Alethia shrugged. “Some of them are, and some of those are kind and gentle people otherwise. But Africa is many nations, many peoples; some are crueler than others, just like anywhere else. My people, the Maasai, are considered savage and warlike, and they circumcise their girls, but they respect the dignity of other humans. They’ve never kept slaves—have never sold even their enemies into slavery.
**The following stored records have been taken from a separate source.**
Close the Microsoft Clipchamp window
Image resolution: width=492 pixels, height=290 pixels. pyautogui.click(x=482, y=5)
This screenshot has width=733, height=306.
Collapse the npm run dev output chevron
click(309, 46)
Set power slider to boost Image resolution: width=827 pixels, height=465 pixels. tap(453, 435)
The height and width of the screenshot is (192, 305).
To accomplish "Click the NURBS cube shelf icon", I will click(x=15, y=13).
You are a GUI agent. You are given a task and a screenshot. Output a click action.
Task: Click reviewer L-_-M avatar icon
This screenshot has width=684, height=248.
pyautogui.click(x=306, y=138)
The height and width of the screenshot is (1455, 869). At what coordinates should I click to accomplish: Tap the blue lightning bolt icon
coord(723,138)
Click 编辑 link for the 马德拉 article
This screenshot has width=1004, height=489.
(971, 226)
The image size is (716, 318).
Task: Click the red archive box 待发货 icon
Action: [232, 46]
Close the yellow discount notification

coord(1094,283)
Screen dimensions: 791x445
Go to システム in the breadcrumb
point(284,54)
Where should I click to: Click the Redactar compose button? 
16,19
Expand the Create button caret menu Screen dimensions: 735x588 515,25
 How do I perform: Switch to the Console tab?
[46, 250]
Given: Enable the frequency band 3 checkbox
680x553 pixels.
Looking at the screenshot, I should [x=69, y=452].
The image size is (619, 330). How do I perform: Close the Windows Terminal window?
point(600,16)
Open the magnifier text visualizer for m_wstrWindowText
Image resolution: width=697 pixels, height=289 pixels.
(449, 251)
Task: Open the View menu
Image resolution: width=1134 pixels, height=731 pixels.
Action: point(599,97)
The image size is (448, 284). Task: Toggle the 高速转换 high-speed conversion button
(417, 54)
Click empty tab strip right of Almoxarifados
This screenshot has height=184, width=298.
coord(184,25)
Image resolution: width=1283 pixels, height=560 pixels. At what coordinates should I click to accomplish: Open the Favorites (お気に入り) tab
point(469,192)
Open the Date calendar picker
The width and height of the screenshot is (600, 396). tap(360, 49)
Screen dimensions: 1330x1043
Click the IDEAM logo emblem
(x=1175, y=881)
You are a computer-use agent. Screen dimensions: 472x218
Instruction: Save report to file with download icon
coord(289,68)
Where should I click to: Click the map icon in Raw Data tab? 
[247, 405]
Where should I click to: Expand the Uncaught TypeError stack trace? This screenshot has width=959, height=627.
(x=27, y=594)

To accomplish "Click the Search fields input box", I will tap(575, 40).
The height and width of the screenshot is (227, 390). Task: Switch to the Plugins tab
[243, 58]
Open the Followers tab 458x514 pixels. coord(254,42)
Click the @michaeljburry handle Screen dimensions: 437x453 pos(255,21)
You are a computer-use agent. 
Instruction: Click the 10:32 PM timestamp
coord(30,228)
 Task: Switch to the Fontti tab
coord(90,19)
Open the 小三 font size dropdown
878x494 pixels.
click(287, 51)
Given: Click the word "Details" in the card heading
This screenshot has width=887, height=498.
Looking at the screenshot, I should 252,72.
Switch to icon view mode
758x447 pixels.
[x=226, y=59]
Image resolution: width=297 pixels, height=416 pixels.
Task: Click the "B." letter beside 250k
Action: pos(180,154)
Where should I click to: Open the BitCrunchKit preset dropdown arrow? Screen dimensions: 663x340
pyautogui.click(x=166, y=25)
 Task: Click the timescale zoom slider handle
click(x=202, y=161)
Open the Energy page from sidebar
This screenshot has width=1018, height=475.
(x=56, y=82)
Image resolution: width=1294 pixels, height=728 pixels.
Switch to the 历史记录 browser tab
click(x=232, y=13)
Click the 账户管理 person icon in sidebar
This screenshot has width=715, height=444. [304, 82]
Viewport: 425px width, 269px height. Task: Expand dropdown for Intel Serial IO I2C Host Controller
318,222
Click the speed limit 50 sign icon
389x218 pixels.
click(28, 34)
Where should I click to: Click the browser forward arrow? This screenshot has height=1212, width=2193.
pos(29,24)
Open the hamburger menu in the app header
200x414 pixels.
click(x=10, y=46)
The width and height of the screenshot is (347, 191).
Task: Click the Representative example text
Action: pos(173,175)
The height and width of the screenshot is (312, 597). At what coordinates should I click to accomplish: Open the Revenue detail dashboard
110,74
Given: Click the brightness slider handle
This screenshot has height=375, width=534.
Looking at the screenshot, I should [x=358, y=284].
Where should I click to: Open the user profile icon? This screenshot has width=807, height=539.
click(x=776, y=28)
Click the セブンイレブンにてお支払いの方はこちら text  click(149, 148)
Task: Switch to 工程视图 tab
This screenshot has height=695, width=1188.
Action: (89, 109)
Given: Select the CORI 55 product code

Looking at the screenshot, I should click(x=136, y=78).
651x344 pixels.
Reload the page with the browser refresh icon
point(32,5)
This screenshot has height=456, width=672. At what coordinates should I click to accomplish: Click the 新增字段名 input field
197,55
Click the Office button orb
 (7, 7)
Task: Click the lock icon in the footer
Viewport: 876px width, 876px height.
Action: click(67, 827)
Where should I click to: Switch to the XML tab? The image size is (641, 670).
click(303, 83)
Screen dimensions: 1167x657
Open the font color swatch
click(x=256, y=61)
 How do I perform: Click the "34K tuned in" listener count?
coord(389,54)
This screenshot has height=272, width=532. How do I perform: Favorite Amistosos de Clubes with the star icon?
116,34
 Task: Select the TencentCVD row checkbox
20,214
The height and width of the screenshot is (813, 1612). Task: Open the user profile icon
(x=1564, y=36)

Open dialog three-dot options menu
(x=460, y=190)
Then, tribes in Guinea are considered more peaceful, but they enslaved the people they conquered and sold them to slave traders. In the same way, not every tribe circumcises. Different people have different ways of seeing things.”
Sally Beth was affronted by Alethia’s casual attitude. “But why doesn’t the church do something to stop it? Nobody talks about it at the clinic or the mission. It’s like they don’t care!”
“Oh, they care. We all care very much. But it isn’t appropriate for us to interfere.” She stopped and looked directly at Sally Beth. “How would you feel if someone from another country came into your home town, set up a church and a medical clinic and began preaching about how awful you and your culture are because you circumcise your baby boys? We have a job to do here, and that’s to help people and teach them about Jesus, not to condemn practices that they consider important—and have considered important for a very long time.” Seeing Sally Beth’s stunned look, Alethia softened her tone. “Many people do give it up on their own once they spend time with us and come to understand that it isn’t a universal practice. My grandmother was surprised to find that people don’t do it in America. She was circumcised like Mara was and sewn up with thorns. If she had not left here, she may have had my mother circumcised. I have aunts who have been cut, and their children, too.
“But why do they do it in the first place? Hack off parts of little girls that are important?”
Alethia turned to her, hesitating briefly before plunging on. “Okay, which do you think is prettier? This?” She composed her face into a gentle expression, eyes half closed, lips together and smiling slightly. “Or this?” She opened her eyes and mouth wide, baring her teeth and sticking out her tongue grotesquely. “That’s the way they look at it. They like a smooth, closed surface. It means chastity and cleanliness, and believe it or not, Sally Beth, it’s the women who are the biggest fans of it. Many times, it is the grandmother who performs the procedure, and I’ve known women who have asked to be reinfibulated after childbirth. That is, they want to be stitched up again.”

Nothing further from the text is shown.